**Raw data**

________________________________________

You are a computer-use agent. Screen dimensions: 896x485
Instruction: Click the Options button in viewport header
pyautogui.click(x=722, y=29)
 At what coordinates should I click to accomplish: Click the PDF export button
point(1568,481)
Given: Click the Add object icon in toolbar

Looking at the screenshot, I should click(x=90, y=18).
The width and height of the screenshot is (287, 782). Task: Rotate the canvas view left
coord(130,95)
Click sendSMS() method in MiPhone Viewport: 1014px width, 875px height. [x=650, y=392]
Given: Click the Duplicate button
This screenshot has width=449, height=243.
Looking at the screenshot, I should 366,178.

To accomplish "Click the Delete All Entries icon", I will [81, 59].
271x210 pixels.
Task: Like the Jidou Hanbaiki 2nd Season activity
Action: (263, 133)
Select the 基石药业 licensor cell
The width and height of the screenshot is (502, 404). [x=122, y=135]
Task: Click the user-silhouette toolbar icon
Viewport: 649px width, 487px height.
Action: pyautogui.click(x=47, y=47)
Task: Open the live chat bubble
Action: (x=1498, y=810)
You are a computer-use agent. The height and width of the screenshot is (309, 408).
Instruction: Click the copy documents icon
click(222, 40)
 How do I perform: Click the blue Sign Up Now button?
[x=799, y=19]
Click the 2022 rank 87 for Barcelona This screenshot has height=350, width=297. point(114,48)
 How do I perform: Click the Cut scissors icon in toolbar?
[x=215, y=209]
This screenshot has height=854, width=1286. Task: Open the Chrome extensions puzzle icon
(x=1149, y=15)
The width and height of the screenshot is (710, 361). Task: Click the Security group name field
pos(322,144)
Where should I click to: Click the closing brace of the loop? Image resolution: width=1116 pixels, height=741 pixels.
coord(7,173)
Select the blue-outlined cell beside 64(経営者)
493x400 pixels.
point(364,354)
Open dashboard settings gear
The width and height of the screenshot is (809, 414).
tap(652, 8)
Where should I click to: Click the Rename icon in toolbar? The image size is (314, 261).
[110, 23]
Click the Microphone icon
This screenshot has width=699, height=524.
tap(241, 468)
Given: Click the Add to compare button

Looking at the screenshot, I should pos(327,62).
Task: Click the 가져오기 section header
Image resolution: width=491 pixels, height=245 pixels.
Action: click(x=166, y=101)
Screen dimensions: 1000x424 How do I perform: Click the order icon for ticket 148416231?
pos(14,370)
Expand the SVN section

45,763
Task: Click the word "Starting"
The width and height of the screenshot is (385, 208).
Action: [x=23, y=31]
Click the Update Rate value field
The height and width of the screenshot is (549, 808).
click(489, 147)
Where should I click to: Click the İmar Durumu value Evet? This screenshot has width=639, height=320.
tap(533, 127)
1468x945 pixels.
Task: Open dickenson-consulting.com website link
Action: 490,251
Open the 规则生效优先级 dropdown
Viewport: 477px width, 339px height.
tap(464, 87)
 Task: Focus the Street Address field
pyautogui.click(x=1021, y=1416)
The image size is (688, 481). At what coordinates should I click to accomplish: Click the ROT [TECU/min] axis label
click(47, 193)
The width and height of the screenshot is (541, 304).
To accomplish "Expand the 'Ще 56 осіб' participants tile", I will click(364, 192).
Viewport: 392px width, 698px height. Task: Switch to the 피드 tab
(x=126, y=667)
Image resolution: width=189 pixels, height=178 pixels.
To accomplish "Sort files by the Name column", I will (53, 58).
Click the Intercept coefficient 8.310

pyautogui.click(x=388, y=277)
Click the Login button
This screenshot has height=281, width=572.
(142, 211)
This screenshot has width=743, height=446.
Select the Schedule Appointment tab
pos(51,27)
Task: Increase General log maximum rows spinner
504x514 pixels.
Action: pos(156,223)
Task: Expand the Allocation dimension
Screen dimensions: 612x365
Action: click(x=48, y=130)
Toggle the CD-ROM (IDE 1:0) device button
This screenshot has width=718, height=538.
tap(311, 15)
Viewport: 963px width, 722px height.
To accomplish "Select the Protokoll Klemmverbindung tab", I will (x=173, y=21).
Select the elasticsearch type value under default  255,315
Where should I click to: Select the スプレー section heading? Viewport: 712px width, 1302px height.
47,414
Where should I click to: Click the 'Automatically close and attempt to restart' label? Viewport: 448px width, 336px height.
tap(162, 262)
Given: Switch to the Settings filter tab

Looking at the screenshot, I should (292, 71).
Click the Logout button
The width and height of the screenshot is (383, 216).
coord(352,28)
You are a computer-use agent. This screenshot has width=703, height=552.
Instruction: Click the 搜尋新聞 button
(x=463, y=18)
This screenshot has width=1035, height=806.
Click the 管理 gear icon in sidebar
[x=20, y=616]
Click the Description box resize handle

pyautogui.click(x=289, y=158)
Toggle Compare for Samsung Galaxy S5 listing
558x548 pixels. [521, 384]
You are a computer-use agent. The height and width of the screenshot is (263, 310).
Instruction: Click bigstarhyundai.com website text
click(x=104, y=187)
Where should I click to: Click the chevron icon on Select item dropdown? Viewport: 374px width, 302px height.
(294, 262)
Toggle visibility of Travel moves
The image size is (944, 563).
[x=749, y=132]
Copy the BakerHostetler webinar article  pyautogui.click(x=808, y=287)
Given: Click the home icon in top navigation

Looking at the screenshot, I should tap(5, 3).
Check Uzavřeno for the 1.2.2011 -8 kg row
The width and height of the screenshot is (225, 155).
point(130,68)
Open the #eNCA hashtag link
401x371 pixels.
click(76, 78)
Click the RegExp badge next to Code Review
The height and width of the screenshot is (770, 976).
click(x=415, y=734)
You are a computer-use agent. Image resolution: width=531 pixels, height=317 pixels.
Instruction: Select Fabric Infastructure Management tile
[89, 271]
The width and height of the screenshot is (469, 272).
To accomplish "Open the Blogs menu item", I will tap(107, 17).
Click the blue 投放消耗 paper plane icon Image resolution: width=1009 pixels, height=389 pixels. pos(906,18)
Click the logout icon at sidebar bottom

________________________________________

**Work instruction**
How many lines of the material contain the string "agent"? Answer with that number alone.

**Response to the task**
5